The JunoCam public outreach camera also was operating during the 27 August flyby. The raw images from that flyby (and all future flybys) were made available on the JunoCam website for the public to not only peruse but to process into final image products. JunoCam is the first outreach camera to venture beyond the asteroid belt.

“JunoCam has a small operations team and no image processing team, so we took a leap of faith that the public would step up and help us generate images of Jupiter from the raw data,” says Candy Hansen, JunoCam imaging scientist from the Planetary Science Institute in Tucson, Arizona. “All sorts of people are coming to the JunoCam site and providing their own aesthetic. We have volunteers from all over the world, and they are doing beautiful work. So far all our expectations for JunoCam have not only been met, but are being exceeded, and we’re just getting started.”

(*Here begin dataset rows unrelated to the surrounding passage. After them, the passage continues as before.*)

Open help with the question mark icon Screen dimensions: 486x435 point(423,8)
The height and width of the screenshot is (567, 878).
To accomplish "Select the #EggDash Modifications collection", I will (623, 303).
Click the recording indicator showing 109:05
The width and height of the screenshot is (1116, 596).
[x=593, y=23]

The final image products include straightforward images of the Solar System’s largest world, but also some with a certain artistic license, including a variation on Vincent Van Gogh’s Starry Night painting and even a “smiley face” made from an image of Jupiter’s south pole. These amateur-generated JunoCam images are not only being used to help interest the media and public in this mission to the most massive planet in the solar system, but are engaging Juno’s science team as well.

“The amateurs are giving us a different perspective on how to process images,” says Hansen. “They are experimenting with different colour enhancements, different highlights or annotations than we would normally expect. They are identifying storms tracked from Earth to connect our images to the historical record. This is citizen science at its best.”

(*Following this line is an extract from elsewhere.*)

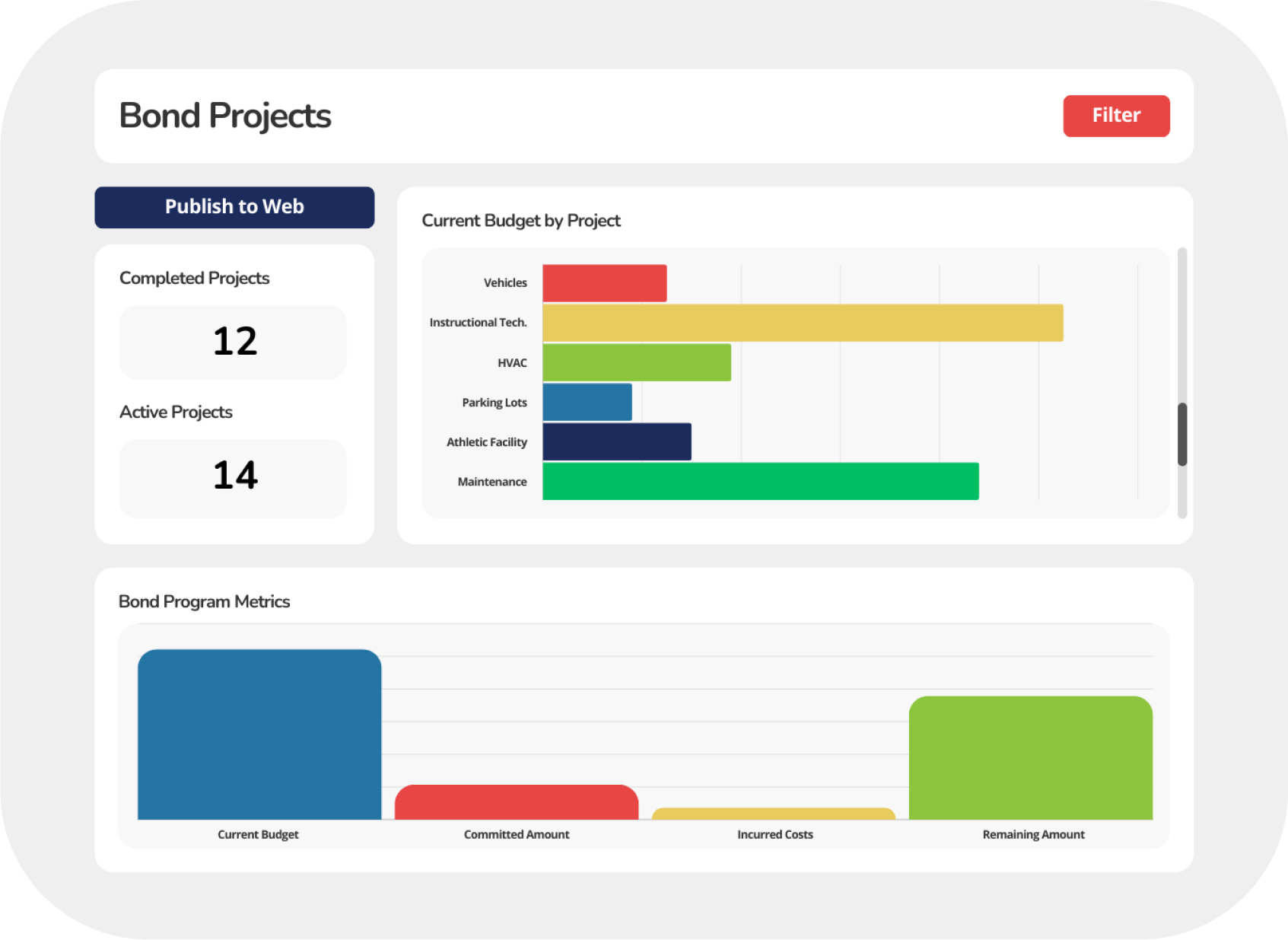1288x940 pixels.
Task: Click the Current Budget by Project heading
Action: pyautogui.click(x=521, y=221)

The Juno spacecraft launched on 5 August 2011, from Cape Canaveral, Florida, and arrived at Jupiter on 4 July 2016. During its mission of exploration, Juno soars low over the planet’s cloud tops – as close as about 4,100 kilometres (2,600 miles). During these flybys, Juno will probe beneath the obscuring cloud cover of Jupiter and study its aurorae to learn more about the planet’s origins, structure, atmosphere and magnetosphere.

Juno’s name comes from Roman mythology. The mythical god Jupiter drew a veil of clouds around himself to hide his mischief, and his wife – the goddess Juno – was able to peer through the clouds and reveal Jupiter’s true nature.